Try it: Only one stretch of the listing below is wanted: the line with "Image resolution: width=900 pixels, height=550" and all lines after it. Reproduce that stretch exactly.
──────── Records for the exercise ────────
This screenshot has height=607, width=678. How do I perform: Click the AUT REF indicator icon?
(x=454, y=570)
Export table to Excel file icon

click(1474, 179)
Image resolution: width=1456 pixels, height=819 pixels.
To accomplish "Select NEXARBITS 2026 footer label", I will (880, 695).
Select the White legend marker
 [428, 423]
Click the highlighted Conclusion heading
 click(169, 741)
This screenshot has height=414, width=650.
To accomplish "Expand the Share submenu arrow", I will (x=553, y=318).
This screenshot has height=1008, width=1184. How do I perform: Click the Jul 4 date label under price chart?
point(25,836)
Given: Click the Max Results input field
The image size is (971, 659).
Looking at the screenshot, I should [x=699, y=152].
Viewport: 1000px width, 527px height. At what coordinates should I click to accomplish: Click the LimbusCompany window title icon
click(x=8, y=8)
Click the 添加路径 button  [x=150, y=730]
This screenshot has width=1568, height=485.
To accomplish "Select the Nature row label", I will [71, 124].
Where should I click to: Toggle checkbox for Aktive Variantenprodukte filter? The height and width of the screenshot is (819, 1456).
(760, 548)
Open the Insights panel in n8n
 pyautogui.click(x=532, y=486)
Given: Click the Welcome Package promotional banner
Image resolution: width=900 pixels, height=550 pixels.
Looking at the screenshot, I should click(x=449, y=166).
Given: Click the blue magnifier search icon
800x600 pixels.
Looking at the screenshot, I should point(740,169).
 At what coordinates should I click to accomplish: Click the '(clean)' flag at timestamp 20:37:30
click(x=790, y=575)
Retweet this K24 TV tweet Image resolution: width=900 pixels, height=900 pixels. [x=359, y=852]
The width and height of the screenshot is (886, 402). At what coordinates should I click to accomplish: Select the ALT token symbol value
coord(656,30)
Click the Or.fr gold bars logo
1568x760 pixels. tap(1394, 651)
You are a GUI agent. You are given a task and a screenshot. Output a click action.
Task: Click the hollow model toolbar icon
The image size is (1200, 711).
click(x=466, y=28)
────────
Result of the exercise:
Image resolution: width=900 pixels, height=550 pixels.
Looking at the screenshot, I should click(x=449, y=166).
Given: Click the blue magnifier search icon
800x600 pixels.
Looking at the screenshot, I should point(740,169).
 At what coordinates should I click to accomplish: Click the '(clean)' flag at timestamp 20:37:30
click(x=790, y=575)
Retweet this K24 TV tweet Image resolution: width=900 pixels, height=900 pixels. [x=359, y=852]
The width and height of the screenshot is (886, 402). At what coordinates should I click to accomplish: Select the ALT token symbol value
coord(656,30)
Click the Or.fr gold bars logo
1568x760 pixels. tap(1394, 651)
You are a GUI agent. You are given a task and a screenshot. Output a click action.
Task: Click the hollow model toolbar icon
The image size is (1200, 711).
click(x=466, y=28)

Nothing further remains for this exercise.